Tal expediente afronta o quanto determinado no art. 43, §2º do CDC, que prevê a necessidade de comunicação prévia e por escrito da anotação, sob pena de nulidade (Súmula 359-STJ “Cabe ao órgão mantenedor do cadastro de proteção ao crédito a notificação do devedor antes de proceder à inscrição”). Nesse sentido:
“A inobservância da norma inserta no art. 43, §2º, do CDC por parte da entidade responsável pela manutenção do cadastro de inadimplentes enseja danos morais ao consumidor que tem o nome inscrito em tal circunstância.” (STJ, RESP 773871/RS, Rel. MIn. César Asfor Rocha, DJ 13/03/06)
“A inscrição do nome do devedor no cadastro do Serasa deve ser precedida da comunicação exigida no art. 43, §2º do Código de Defesa do Consumidor. O interstício de mais de dois anos entre a inscrição do nome no Serasa e a posterior notificação judicial ao devedor, além de não ser razoável, não afasta o constrangimento que advém da inscrição, notadamente se esta for indevida, tornando cabível a indenização por dano moral. (STJ, RESP 373219/RJ, Rel. Min. Sálvio de Figueiredo Teixeira, DJ 12/08/2002)
Importante frisar que não se busca aqui questionar a possibilidade de serem replicados dados de processos judiciais existentes, porém, há que se conferir ao consumidor, o direito de que a informação seja a mais prudente, clara e precisa, a fim de evitar que apenas a informação prejudicial seja divulgada (existência de processo), sem que conste averbado os atos posteriores que indiquem pela improcedência ou suspensão do processo judicial.
Isso porque a consulta aos sistemas dos processos judiciais possibilita, em simples leitura, identificar o status do processo (existência de sentença, acordo etc…); por conta disso, a reprodução de tais informações nos cadastros do SPC e Serasa não pode se dar de forma simplória pois pode resultar em prejuízos irreparáveis.
Nesse cenário, entende-se perfeitamente o pleito em juízo de ordem judicial que obrigue os órgãos de proteção ao crédito a promover a devida complementação das informações tornadas públicas a respeito de processos judiciais.
[1] Art. 8º Ao aplicar o ordenamento jurídico, o juiz atenderá aos fins sociais e às exigências do bem comum, resguardando e promovendo a dignidade da pessoa humana e observando a proporcionalidade, a razoabilidade, a legalidade, a publicidade e a eficiência.

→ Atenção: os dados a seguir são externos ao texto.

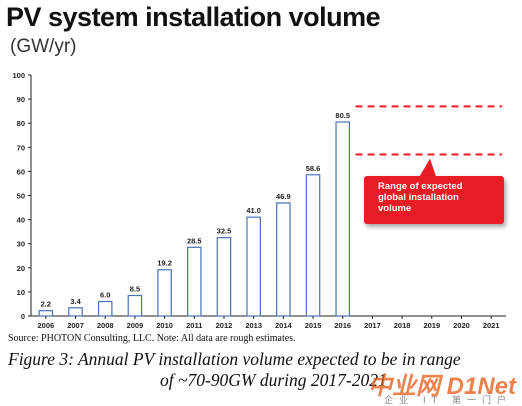  I want to click on bar-value-label: 32.5, so click(224, 232).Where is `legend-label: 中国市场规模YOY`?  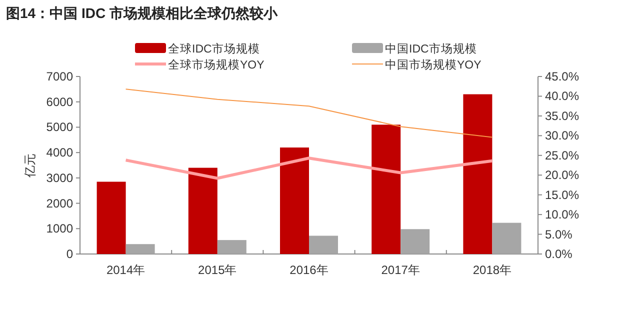 legend-label: 中国市场规模YOY is located at coordinates (434, 65). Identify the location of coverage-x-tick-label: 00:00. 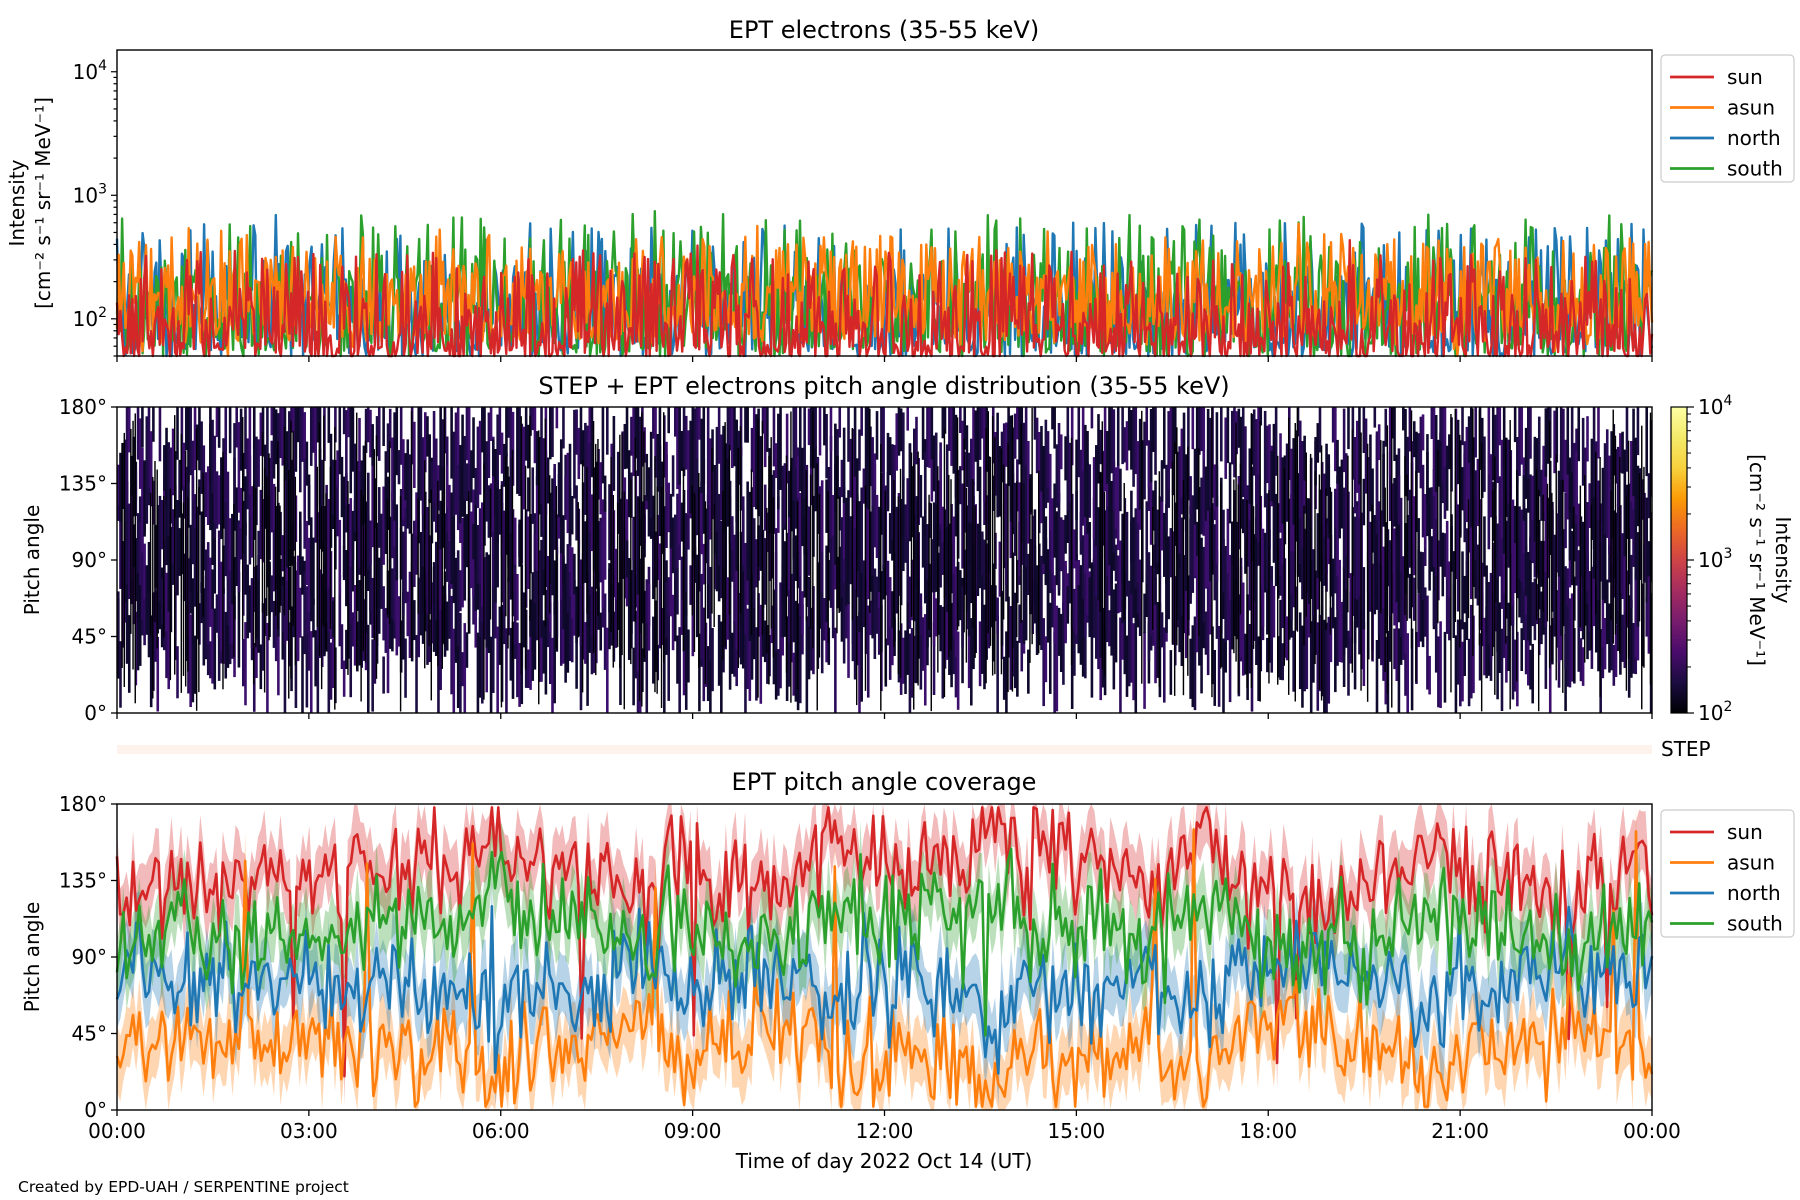
(117, 1131).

[2] “Art. 5º Todos são iguais perante a lei, sem distinção de qualquer natureza, garantindo-se aos brasileiros e aos estrangeiros residentes no País a inviolabilidade do direito à vida, à liberdade, à igualdade, à segurança e à propriedade, nos termos seguintes:
[….]
LX – a lei só poderá restringir a publicidade dos atos processuais quando a defesa da intimidade ou o interesse social o exigirem;”
[3] “Art. 170. A ordem econômica, fundada na valorização do trabalho humano e na livre iniciativa, tem por fim assegurar a todos existência digna, conforme os ditames da justiça social, observados os seguintes princípios:
[…]
Parágrafo único. É assegurado a todos o livre exercício de qualquer atividade econômica, independentemente de autorização de órgãos públicos, salvo nos casos previstos em lei.”
[4] “Art. 72. Impedir ou dificultar o acesso do consumidor às informações que sobre ele constem em cadastros, banco de dados, fichas e registros:
Pena Detenção de seis meses a um ano ou multa.”
[5] Art. 73. Deixar de corrigir imediatamente informação sobre consumidor constante de cadastro, banco de dados, fichas ou registros que sabe ou deveria saber ser inexata:
Pena Detenção de um a seis meses ou multa.